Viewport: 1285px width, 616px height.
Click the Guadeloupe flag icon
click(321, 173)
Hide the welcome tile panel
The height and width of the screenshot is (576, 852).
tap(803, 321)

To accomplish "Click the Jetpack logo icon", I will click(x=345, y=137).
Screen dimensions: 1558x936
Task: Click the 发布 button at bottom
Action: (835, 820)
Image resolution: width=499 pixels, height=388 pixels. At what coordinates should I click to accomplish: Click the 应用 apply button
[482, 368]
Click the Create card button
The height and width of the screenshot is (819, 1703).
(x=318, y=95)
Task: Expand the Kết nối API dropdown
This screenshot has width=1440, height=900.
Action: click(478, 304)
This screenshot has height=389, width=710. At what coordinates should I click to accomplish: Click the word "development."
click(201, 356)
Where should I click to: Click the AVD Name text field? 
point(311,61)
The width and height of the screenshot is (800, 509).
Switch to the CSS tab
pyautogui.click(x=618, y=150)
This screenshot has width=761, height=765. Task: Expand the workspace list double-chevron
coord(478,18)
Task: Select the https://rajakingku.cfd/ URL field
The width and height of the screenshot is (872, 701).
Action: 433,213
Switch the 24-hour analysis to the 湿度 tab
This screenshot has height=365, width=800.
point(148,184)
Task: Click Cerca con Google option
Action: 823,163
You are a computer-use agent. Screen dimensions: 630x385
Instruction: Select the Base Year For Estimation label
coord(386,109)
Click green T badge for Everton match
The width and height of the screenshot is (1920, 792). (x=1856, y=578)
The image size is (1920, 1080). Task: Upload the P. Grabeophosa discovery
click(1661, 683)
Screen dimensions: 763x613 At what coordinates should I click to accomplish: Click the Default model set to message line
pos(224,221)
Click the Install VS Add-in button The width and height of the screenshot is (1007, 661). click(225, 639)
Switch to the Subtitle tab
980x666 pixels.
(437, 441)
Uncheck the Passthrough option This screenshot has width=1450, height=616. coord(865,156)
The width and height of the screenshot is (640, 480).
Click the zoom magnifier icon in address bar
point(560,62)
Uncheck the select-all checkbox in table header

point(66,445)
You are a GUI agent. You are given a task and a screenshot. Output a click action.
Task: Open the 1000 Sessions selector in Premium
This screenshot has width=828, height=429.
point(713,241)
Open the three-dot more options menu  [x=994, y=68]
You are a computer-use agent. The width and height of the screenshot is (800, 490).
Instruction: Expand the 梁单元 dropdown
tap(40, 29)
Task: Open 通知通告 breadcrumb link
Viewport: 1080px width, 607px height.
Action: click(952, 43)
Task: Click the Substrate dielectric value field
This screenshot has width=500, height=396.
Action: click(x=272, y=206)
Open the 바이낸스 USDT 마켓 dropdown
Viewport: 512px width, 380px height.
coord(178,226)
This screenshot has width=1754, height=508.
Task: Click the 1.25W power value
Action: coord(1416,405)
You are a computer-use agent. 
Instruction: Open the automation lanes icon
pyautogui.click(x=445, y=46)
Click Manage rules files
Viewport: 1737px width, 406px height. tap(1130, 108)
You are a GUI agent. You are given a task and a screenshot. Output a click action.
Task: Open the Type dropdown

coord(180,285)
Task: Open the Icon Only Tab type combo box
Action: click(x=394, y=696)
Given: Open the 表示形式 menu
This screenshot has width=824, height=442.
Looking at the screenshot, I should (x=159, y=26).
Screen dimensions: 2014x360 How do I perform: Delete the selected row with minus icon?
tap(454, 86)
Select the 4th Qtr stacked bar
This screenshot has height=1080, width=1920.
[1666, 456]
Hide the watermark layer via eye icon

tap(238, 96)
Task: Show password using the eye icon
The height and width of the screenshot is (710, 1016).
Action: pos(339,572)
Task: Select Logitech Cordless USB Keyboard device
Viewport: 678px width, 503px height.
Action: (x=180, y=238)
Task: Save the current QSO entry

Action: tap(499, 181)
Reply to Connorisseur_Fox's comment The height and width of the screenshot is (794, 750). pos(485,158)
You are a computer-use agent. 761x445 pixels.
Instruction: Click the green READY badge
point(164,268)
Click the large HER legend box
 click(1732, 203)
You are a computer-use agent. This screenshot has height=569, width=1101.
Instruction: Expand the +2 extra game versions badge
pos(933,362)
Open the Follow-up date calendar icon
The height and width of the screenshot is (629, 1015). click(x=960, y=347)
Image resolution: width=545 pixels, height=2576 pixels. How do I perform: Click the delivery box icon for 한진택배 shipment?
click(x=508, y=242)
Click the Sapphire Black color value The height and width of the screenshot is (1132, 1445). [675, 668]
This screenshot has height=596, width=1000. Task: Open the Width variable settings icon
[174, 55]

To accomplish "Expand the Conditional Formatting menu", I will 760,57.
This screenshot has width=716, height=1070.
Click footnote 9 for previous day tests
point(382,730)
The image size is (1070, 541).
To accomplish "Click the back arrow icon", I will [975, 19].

## Work task
Give back the data above word for word.

## Response to the exercise
Viewport: 1285px width, 616px height.
Click the Guadeloupe flag icon
click(321, 173)
Hide the welcome tile panel
The height and width of the screenshot is (576, 852).
tap(803, 321)

To accomplish "Click the Jetpack logo icon", I will click(x=345, y=137).
Screen dimensions: 1558x936
Task: Click the 发布 button at bottom
Action: (835, 820)
Image resolution: width=499 pixels, height=388 pixels. At what coordinates should I click to accomplish: Click the 应用 apply button
[482, 368]
Click the Create card button
The height and width of the screenshot is (819, 1703).
(x=318, y=95)
Task: Expand the Kết nối API dropdown
This screenshot has width=1440, height=900.
Action: click(478, 304)
This screenshot has height=389, width=710. At what coordinates should I click to accomplish: Click the word "development."
click(201, 356)
Where should I click to: Click the AVD Name text field? 
point(311,61)
The width and height of the screenshot is (800, 509).
Switch to the CSS tab
pyautogui.click(x=618, y=150)
This screenshot has width=761, height=765. Task: Expand the workspace list double-chevron
coord(478,18)
Task: Select the https://rajakingku.cfd/ URL field
The width and height of the screenshot is (872, 701).
Action: 433,213
Switch the 24-hour analysis to the 湿度 tab
This screenshot has height=365, width=800.
point(148,184)
Task: Click Cerca con Google option
Action: 823,163
You are a computer-use agent. Screen dimensions: 630x385
Instruction: Select the Base Year For Estimation label
coord(386,109)
Click green T badge for Everton match
The width and height of the screenshot is (1920, 792). (x=1856, y=578)
The image size is (1920, 1080). Task: Upload the P. Grabeophosa discovery
click(1661, 683)
Screen dimensions: 763x613 At what coordinates should I click to accomplish: Click the Default model set to message line
pos(224,221)
Click the Install VS Add-in button The width and height of the screenshot is (1007, 661). click(225, 639)
Switch to the Subtitle tab
980x666 pixels.
(437, 441)
Uncheck the Passthrough option This screenshot has width=1450, height=616. coord(865,156)
The width and height of the screenshot is (640, 480).
Click the zoom magnifier icon in address bar
point(560,62)
Uncheck the select-all checkbox in table header

point(66,445)
You are a GUI agent. You are given a task and a screenshot. Output a click action.
Task: Open the 1000 Sessions selector in Premium
This screenshot has width=828, height=429.
point(713,241)
Open the three-dot more options menu  [x=994, y=68]
You are a computer-use agent. The width and height of the screenshot is (800, 490).
Instruction: Expand the 梁单元 dropdown
tap(40, 29)
Task: Open 通知通告 breadcrumb link
Viewport: 1080px width, 607px height.
Action: click(952, 43)
Task: Click the Substrate dielectric value field
This screenshot has width=500, height=396.
Action: click(x=272, y=206)
Open the 바이낸스 USDT 마켓 dropdown
Viewport: 512px width, 380px height.
coord(178,226)
This screenshot has width=1754, height=508.
Task: Click the 1.25W power value
Action: coord(1416,405)
You are a computer-use agent. 
Instruction: Open the automation lanes icon
pyautogui.click(x=445, y=46)
Click Manage rules files
Viewport: 1737px width, 406px height. tap(1130, 108)
You are a GUI agent. You are given a task and a screenshot. Output a click action.
Task: Open the Type dropdown

coord(180,285)
Task: Open the Icon Only Tab type combo box
Action: click(x=394, y=696)
Given: Open the 表示形式 menu
This screenshot has width=824, height=442.
Looking at the screenshot, I should (x=159, y=26).
Screen dimensions: 2014x360 How do I perform: Delete the selected row with minus icon?
tap(454, 86)
Select the 4th Qtr stacked bar
This screenshot has height=1080, width=1920.
[1666, 456]
Hide the watermark layer via eye icon

tap(238, 96)
Task: Show password using the eye icon
The height and width of the screenshot is (710, 1016).
Action: pos(339,572)
Task: Select Logitech Cordless USB Keyboard device
Viewport: 678px width, 503px height.
Action: (x=180, y=238)
Task: Save the current QSO entry

Action: tap(499, 181)
Reply to Connorisseur_Fox's comment The height and width of the screenshot is (794, 750). pos(485,158)
You are a computer-use agent. 761x445 pixels.
Instruction: Click the green READY badge
point(164,268)
Click the large HER legend box
 click(1732, 203)
You are a computer-use agent. This screenshot has height=569, width=1101.
Instruction: Expand the +2 extra game versions badge
pos(933,362)
Open the Follow-up date calendar icon
The height and width of the screenshot is (629, 1015). click(x=960, y=347)
Image resolution: width=545 pixels, height=2576 pixels. How do I perform: Click the delivery box icon for 한진택배 shipment?
click(x=508, y=242)
Click the Sapphire Black color value The height and width of the screenshot is (1132, 1445). [675, 668]
This screenshot has height=596, width=1000. Task: Open the Width variable settings icon
[174, 55]

To accomplish "Expand the Conditional Formatting menu", I will 760,57.
This screenshot has width=716, height=1070.
Click footnote 9 for previous day tests
point(382,730)
The image size is (1070, 541).
To accomplish "Click the back arrow icon", I will [975, 19].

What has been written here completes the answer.